● **Directions**: When you answer, copy every line of the listing below exactly.

____ Data to examine

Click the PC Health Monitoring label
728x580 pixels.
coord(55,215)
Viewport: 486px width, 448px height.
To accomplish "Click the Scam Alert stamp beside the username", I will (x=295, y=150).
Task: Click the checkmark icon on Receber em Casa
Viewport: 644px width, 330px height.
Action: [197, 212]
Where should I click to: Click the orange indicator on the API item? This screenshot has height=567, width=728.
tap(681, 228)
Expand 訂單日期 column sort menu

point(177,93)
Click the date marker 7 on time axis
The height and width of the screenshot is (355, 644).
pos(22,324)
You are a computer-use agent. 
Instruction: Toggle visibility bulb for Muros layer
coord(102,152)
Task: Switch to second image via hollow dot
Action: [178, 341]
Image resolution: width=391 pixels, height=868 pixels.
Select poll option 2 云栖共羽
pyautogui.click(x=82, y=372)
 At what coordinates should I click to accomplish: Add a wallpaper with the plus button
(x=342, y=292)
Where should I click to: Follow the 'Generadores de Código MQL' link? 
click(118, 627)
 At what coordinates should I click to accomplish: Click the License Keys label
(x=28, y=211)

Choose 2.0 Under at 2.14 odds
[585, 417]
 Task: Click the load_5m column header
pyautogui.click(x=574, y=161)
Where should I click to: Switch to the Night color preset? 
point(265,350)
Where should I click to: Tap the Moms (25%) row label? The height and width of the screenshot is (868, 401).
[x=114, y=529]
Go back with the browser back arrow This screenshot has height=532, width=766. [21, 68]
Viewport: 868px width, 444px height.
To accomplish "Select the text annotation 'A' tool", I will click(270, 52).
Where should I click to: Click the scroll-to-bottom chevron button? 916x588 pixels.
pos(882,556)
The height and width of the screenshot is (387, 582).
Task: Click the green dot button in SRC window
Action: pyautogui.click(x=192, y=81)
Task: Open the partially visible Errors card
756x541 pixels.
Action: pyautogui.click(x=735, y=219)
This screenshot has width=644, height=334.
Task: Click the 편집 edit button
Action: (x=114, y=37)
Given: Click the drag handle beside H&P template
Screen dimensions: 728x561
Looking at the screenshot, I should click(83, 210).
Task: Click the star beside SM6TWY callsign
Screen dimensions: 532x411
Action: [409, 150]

________

● **Written answer**:
Click the PC Health Monitoring label
728x580 pixels.
coord(55,215)
Viewport: 486px width, 448px height.
To accomplish "Click the Scam Alert stamp beside the username", I will (x=295, y=150).
Task: Click the checkmark icon on Receber em Casa
Viewport: 644px width, 330px height.
Action: [197, 212]
Where should I click to: Click the orange indicator on the API item? This screenshot has height=567, width=728.
tap(681, 228)
Expand 訂單日期 column sort menu

point(177,93)
Click the date marker 7 on time axis
The height and width of the screenshot is (355, 644).
pos(22,324)
You are a computer-use agent. 
Instruction: Toggle visibility bulb for Muros layer
coord(102,152)
Task: Switch to second image via hollow dot
Action: [178, 341]
Image resolution: width=391 pixels, height=868 pixels.
Select poll option 2 云栖共羽
pyautogui.click(x=82, y=372)
 At what coordinates should I click to accomplish: Add a wallpaper with the plus button
(x=342, y=292)
Where should I click to: Follow the 'Generadores de Código MQL' link? 
click(118, 627)
 At what coordinates should I click to accomplish: Click the License Keys label
(x=28, y=211)

Choose 2.0 Under at 2.14 odds
[585, 417]
 Task: Click the load_5m column header
pyautogui.click(x=574, y=161)
Where should I click to: Switch to the Night color preset? 
point(265,350)
Where should I click to: Tap the Moms (25%) row label? The height and width of the screenshot is (868, 401).
[x=114, y=529]
Go back with the browser back arrow This screenshot has height=532, width=766. [21, 68]
Viewport: 868px width, 444px height.
To accomplish "Select the text annotation 'A' tool", I will click(270, 52).
Where should I click to: Click the scroll-to-bottom chevron button? 916x588 pixels.
pos(882,556)
The height and width of the screenshot is (387, 582).
Task: Click the green dot button in SRC window
Action: pyautogui.click(x=192, y=81)
Task: Open the partially visible Errors card
756x541 pixels.
Action: pyautogui.click(x=735, y=219)
This screenshot has width=644, height=334.
Task: Click the 편집 edit button
Action: (x=114, y=37)
Given: Click the drag handle beside H&P template
Screen dimensions: 728x561
Looking at the screenshot, I should click(83, 210).
Task: Click the star beside SM6TWY callsign
Screen dimensions: 532x411
Action: [409, 150]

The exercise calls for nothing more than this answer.